Lettera pasquale di Giovanni X

Miei amati,
questo discorso sulla croce e sulla resurrezione assume oggi, nella nostra vita attuale, un significato più profondo; tanti nostri fratelli hanno sofferto duramente a causa degli eventi dolorosi che sperimentiamo. Nostri fratelli, metropoliti, sacerdoti e laici sono trattenuti a tutt’oggi nelle mani dei rapitori. Alcuni presbiteri e laici hanno subito la morte in varie località, e migliaia sono divenuti rifugiati. Noi portiamo la croce di tutta quanta la sofferenza che hanno subito o subiscono fino ad oggi. Noi condividiamo la tragedia della diocesi di Aleppo e condividiamo anche la tristezza di ogni parrocchia e di ogni casa.
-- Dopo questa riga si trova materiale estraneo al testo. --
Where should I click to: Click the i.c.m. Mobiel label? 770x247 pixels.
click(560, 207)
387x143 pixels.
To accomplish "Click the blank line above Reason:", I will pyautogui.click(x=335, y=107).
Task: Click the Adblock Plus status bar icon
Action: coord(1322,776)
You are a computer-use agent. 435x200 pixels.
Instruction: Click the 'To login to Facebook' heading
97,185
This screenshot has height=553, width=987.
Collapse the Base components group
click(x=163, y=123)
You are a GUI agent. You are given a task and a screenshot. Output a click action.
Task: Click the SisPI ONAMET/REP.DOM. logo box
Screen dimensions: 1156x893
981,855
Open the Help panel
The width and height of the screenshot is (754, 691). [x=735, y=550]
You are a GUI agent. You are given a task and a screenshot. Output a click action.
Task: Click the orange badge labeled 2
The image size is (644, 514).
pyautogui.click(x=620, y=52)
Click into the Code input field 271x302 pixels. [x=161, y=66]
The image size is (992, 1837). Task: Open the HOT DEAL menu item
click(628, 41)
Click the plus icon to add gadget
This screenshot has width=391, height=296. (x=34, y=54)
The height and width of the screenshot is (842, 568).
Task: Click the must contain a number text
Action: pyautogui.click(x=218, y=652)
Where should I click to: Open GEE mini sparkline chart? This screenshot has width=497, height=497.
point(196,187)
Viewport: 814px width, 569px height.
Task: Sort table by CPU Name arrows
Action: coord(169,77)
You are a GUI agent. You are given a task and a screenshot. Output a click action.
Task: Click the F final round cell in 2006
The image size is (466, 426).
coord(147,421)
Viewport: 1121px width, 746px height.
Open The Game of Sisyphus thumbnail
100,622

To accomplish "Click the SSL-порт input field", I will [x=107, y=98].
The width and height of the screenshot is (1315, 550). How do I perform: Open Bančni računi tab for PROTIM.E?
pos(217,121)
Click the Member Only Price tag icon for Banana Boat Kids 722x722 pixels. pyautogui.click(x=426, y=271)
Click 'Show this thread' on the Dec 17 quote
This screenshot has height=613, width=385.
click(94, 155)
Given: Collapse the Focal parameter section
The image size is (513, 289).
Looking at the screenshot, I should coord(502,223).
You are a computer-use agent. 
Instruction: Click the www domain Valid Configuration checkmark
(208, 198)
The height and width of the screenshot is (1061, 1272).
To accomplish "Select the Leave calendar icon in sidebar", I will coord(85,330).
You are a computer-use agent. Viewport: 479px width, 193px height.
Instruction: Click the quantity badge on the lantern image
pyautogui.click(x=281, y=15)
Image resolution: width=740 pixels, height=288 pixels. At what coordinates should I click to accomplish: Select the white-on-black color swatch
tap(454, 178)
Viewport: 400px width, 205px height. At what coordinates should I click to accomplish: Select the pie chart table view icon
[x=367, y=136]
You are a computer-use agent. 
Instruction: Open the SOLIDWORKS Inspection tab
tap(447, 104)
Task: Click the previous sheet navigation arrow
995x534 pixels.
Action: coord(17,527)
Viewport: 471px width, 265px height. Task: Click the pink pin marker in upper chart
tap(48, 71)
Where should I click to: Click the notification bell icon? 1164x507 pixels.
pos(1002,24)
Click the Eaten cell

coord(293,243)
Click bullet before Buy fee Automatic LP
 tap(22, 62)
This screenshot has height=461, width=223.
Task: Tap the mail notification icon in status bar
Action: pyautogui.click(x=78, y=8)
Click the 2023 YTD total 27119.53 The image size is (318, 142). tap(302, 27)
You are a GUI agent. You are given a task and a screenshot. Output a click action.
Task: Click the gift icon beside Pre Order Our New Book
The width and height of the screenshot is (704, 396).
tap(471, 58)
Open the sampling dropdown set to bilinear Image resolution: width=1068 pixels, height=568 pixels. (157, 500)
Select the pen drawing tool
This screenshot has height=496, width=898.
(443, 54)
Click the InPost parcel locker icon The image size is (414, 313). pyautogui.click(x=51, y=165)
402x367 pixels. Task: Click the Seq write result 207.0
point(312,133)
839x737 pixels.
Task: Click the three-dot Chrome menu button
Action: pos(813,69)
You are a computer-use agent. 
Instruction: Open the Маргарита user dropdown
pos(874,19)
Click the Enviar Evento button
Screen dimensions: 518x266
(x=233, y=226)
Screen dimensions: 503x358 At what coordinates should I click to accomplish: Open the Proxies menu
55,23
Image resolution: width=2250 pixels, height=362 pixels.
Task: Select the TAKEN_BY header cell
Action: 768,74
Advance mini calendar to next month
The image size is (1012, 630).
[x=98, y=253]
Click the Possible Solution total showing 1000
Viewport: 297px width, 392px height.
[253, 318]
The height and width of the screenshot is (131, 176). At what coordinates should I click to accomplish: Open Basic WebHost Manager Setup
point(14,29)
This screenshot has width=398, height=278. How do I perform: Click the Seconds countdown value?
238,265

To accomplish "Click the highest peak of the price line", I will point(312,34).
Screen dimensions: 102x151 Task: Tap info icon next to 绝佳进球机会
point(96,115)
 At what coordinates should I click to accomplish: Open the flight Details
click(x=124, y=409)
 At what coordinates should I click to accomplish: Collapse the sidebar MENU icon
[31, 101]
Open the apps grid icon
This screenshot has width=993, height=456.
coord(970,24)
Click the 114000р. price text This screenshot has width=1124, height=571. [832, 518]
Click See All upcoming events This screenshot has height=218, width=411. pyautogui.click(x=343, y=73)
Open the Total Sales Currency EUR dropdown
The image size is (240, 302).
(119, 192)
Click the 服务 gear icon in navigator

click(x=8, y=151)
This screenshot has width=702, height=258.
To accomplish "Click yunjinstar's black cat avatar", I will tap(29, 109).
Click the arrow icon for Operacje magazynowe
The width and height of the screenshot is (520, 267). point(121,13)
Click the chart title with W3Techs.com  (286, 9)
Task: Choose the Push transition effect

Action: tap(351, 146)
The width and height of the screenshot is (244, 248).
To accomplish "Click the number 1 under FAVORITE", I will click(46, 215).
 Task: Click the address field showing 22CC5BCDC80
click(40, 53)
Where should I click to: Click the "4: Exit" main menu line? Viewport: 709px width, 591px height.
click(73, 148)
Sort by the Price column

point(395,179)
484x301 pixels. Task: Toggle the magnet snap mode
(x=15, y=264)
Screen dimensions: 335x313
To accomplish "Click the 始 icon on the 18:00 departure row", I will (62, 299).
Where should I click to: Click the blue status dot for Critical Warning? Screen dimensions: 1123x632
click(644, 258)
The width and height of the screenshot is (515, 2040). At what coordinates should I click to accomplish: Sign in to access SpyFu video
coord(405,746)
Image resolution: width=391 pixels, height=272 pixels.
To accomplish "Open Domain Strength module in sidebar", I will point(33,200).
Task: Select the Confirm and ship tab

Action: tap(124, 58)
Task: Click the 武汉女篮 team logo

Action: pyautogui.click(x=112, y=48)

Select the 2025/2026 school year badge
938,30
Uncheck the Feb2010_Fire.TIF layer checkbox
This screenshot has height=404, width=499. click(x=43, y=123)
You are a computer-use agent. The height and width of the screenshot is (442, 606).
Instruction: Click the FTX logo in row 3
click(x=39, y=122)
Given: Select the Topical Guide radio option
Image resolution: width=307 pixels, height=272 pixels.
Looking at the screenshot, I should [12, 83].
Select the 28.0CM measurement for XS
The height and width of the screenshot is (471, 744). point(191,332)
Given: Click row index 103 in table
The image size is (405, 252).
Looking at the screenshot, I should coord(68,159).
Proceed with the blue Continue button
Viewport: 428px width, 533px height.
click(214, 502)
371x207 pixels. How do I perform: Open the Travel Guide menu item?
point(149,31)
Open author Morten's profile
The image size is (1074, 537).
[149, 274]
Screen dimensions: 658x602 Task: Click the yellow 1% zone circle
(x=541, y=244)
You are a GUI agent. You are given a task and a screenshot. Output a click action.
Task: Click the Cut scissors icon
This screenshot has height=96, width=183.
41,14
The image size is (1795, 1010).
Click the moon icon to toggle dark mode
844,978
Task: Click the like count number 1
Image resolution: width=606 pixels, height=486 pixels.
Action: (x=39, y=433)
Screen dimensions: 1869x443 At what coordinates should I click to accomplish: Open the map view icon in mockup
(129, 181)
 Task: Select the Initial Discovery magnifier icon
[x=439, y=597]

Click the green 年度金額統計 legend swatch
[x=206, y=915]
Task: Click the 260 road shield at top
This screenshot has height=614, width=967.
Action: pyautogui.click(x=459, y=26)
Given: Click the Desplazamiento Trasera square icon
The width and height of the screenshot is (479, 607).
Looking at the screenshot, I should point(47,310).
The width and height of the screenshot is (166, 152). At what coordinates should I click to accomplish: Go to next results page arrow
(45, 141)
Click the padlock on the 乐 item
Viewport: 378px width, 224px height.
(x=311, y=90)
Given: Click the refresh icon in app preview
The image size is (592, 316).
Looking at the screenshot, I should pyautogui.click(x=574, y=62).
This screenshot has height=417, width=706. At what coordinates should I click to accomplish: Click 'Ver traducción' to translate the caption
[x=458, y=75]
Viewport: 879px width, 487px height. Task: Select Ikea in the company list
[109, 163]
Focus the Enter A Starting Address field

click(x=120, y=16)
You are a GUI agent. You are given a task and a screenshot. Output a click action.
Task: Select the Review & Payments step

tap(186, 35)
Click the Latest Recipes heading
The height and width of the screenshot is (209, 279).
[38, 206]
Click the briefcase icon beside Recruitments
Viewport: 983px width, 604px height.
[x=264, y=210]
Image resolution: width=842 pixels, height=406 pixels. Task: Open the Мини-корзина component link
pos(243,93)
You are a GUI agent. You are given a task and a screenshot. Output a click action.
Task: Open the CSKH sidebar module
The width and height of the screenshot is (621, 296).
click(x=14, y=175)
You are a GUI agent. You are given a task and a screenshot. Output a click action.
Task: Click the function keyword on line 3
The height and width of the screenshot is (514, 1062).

Tale tristezza, però, va considerata come una via per una maggiore saldezza, e un’occasione per manifestare la nostra fede e il nostro credere nella resurrezione. Abbiamo fatto tanti sforzi presso tutte le autorità, internazionali e locali, chiedendo non solo la liberazione dei rapiti, ma anche il ristabilimento della pace nelle nostre regioni e la cessazione della violenza come metodo di condotta fra i cittadini. Non arretriamo davanti alla realtà, così come il Signore non è arretrato sulla via della croce. La strada, la percorriamo fino alla fine, e non ci stancheremo mai di continuare a chiedere una vita degna all’uomo, perché la resurrezione sicuramente avverrà. Ciò detto, vi invito, miei amati, ad essere sempre più uniti, a pregare di più, ad essere più saldi e stabili nella fede, ad amare di più la vostra terra e ad essere più aperti con chi condivide la vostra stessa patria, cosicché possiamo più efficacemente chiedere la cessazione dell’ingiustizia,  il ritorno dei rapiti, sani e salvi, e asciugare le lacrime di coloro che sono nella tristezza.